Raise the base to x86-64-v3 if every node is Haswell or newer, which picks up AVX2. The AMD variant is flags=+ibpb;+amd-ssbd;+virt-ssbd.

Specialized Linux, features first and pinned:

cpu: host
numa: 1
affinity: <cores for the target socket>

This is the local-AI and GPU-passthrough pattern. Passthrough already blocks migration, so host costs nothing. Pin affinity and memory to the socket that owns the GPU or NIC. On AMD with host, still add +virt-ssbd explicitly. One nuance: on some Intel server parts, heavy AVX-512 lowers all-core clocks, so more flags is not unconditionally faster for mixed workloads. Benchmark the real workload rather than assuming v4 or host wins.

General Windows, my default for almost every Windows VM:

cpu: x86-64-v3
numa: 1
balloon: 0

Do not add md_clear or flush_l1d; leaving them off is the whole point on Windows. Leave the machine version pinned. Applying the change needs a full shutdown and start, after which I confirm with Get-SpeculationControlSettings that the mitigations went inactive.

Specialized Windows, only when a feature forces host:

cpu: host,flags=+pcid;+spec-ctrl;+ssbd
numa: 1
affinity: <cores for the target socket>

Only when the feature list above applies. If you just want speed, x86-64-v3 is almost always faster on Windows. Add level=30 if Hyper-V or VBS hangs at boot on recent Intel, and re-enable cet-ss;cet-ibt per VM only if a VBS workload needs them. If performance is unacceptable and you do not need the guest’s own MDS and L1TF protection, a custom model can strip md_clear while keeping other host flags, but weigh that intra-guest trade first.

My cluster

A cluster that spans Dell generations mixes CPU capability levels.

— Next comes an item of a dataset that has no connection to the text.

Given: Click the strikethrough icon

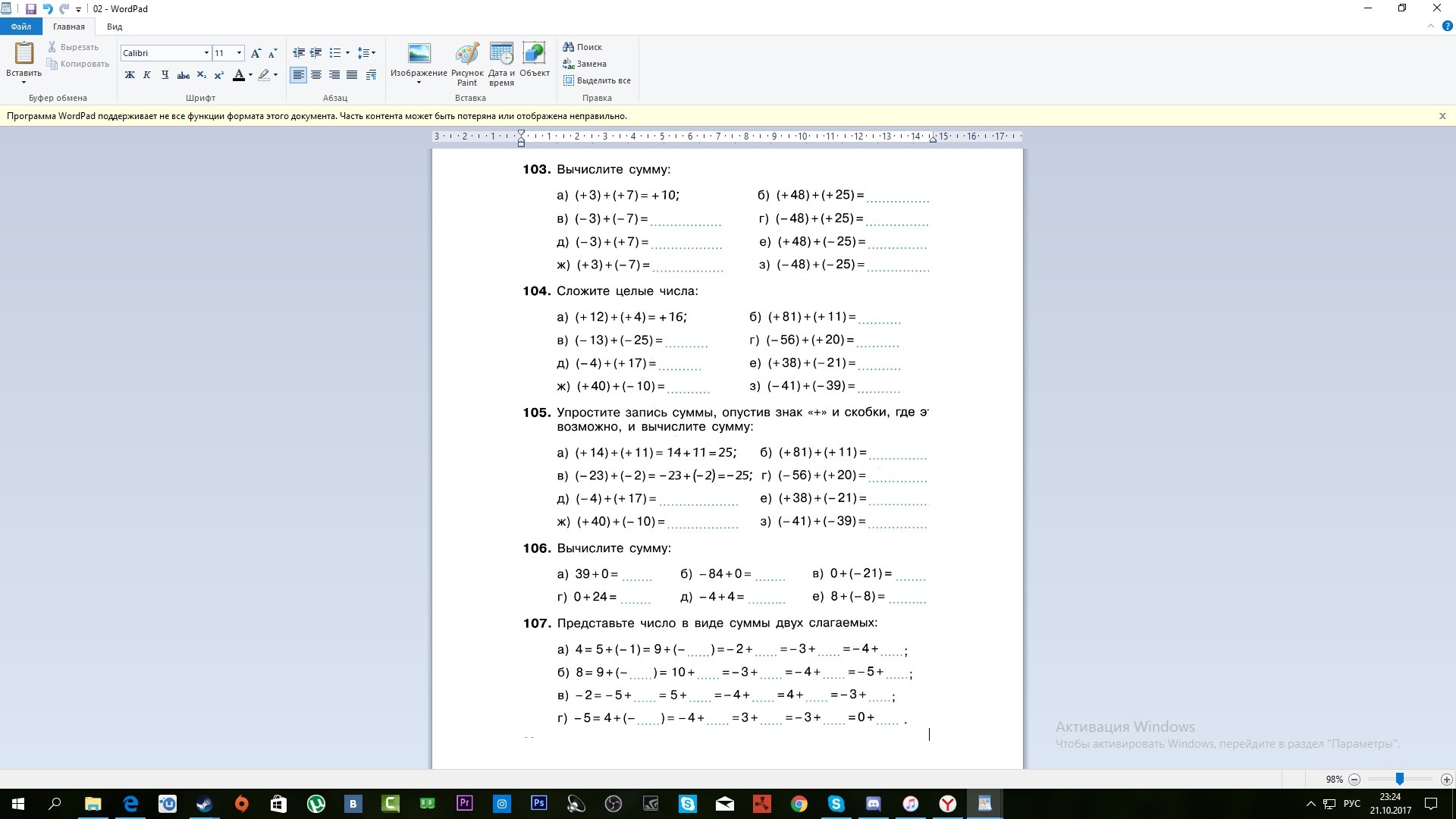Looking at the screenshot, I should (x=183, y=75).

As a worked example from my setup: an R730xd (13th gen, Broadwell-era Xeon E5 v3 and v4) supports up to x86-64-v3, while an XC740xd (14th gen R740 base, Skylake-SP and Cascade Lake) additionally supports x86-64-v4 with AVX-512. The migration-safe ceiling for the whole cluster is therefore the lower of the two, x86-64-v3. Only VMs pinned to the Skylake-class node can safely use host or v4 and see AVX-512.

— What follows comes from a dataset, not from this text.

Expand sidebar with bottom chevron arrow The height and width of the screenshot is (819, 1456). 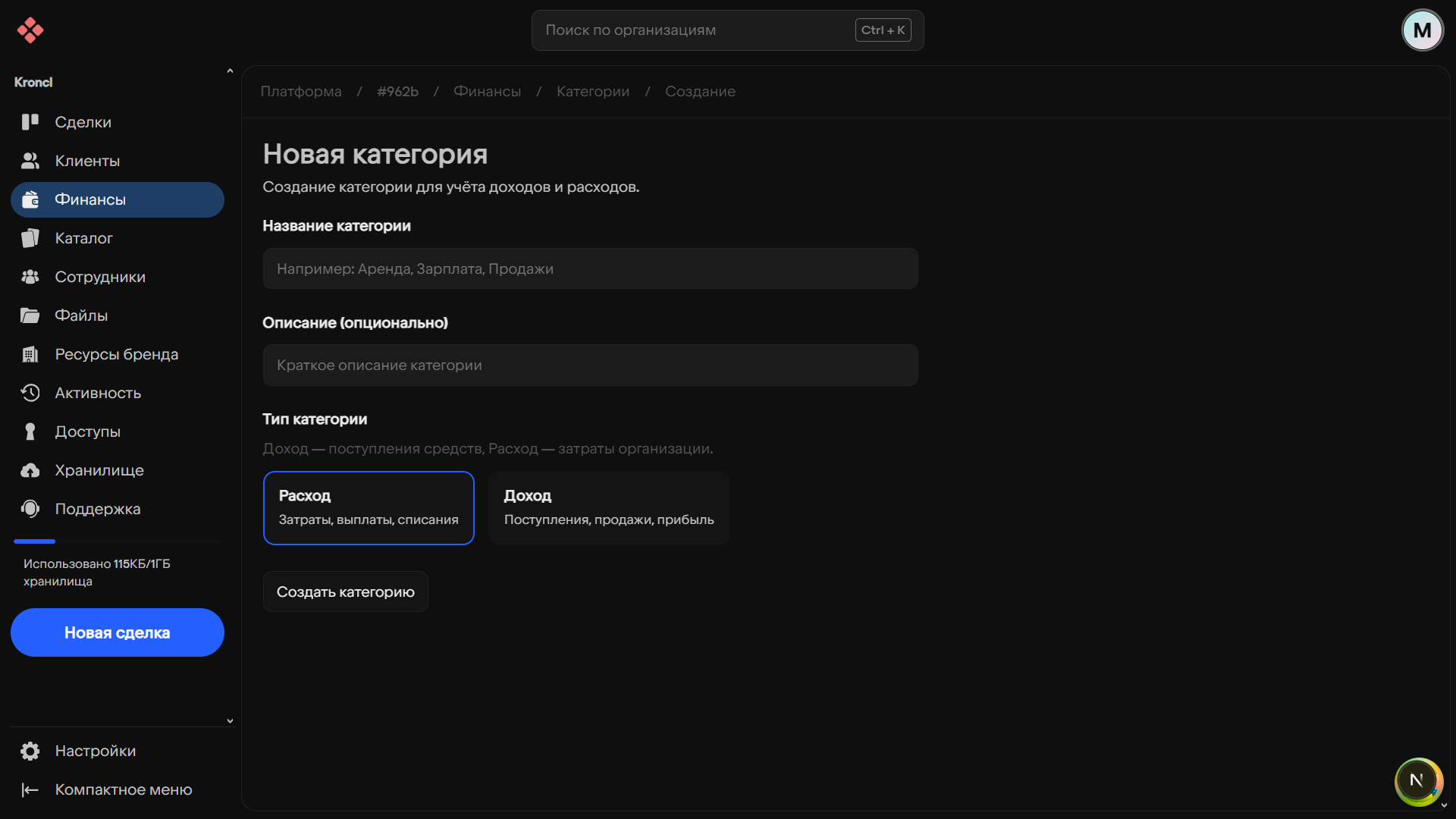tap(230, 721)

So the action is simple: run lscpu on every node, set the house default to the highest vN level the weakest node supports, and reserve host for pinned, passthrough, or single-node VMs.

Decision checklist

  1. Windows guest? Default to x86-64-v3 (fallback x86-64-v2-AES), even on a single node, because host triggers the mitigation penalty. Only use host if a feature forces it.
  2. Linux guest, pinned by passthrough or hard affinity, or on a single-node host? Use host. Linux has no mitigation penalty, so take the free flags.
  3. Needs cluster-wide live migration? Mixed Intel and AMD goes to x86-64-vN at the lowest common level. Single vendor goes to x86-64-vN at the lowest common level, or a named model of the lowest generation for extra flags.
  4. Linux only: add mitigation flags unless you used host and confirmed the host already exposes them. Intel +pcid;+spec-ctrl;+ssbd, AMD +ibpb;+amd-ssbd;+virt-ssbd.
  5. Multi-socket host: set numa: 1, sockets equal to NUMA node count.
  6. Windows extras: VirtIO ISO at build time, leave the machine version pinned, balloon: 0 if critical, level=30 if Hyper-V boot fails on recent Intel with host, BIOS power profile to max performance.
  7. Noisy-neighbor risk: cpulimit for a hard cap and cpuunits for priority.
  8. After any CPU type change: full shutdown and start, not a guest reboot.

Quick reference

# Set CPU type
qm set <vmid> --cpu host
qm set <vmid> --cpu x86-64-v3
qm set <vmid> --cpu x86-64-v3,flags=+pcid;+spec-ctrl;+ssbd
qm set <vmid> --cpu custom-<name>

# NUMA and affinity
qm set <vmid> --numa 1
qm set <vmid> --affinity 0-1,8-11

# Resource control
qm set <vmid> --cpulimit 4        # cap at 4 cores of host time
qm set <vmid> --cpuunits 200      # 2x scheduler weight vs default 100

# Host capability checks
lscpu
numactl --hardware | grep available
grep ' pcid ' /proc/cpuinfo
for f in /sys/devices/system/cpu/vulnerabilities/*; do echo "${f##*/} -" $(cat "$f"); done

Inside a Windows guest, to compare the mitigation state before and after a change:

Install-Module -Name SpeculationControl -Force
Get-SpeculationControlSettings   # compare host vs x86-64-v3
msinfo32.exe                     # VBS state, and whether Windows sees it is a VM

VM config lives at /etc/pve/qemu-server/<vmid>.conf, and custom models at /etc/pve/virtual-guest/cpu-models.conf.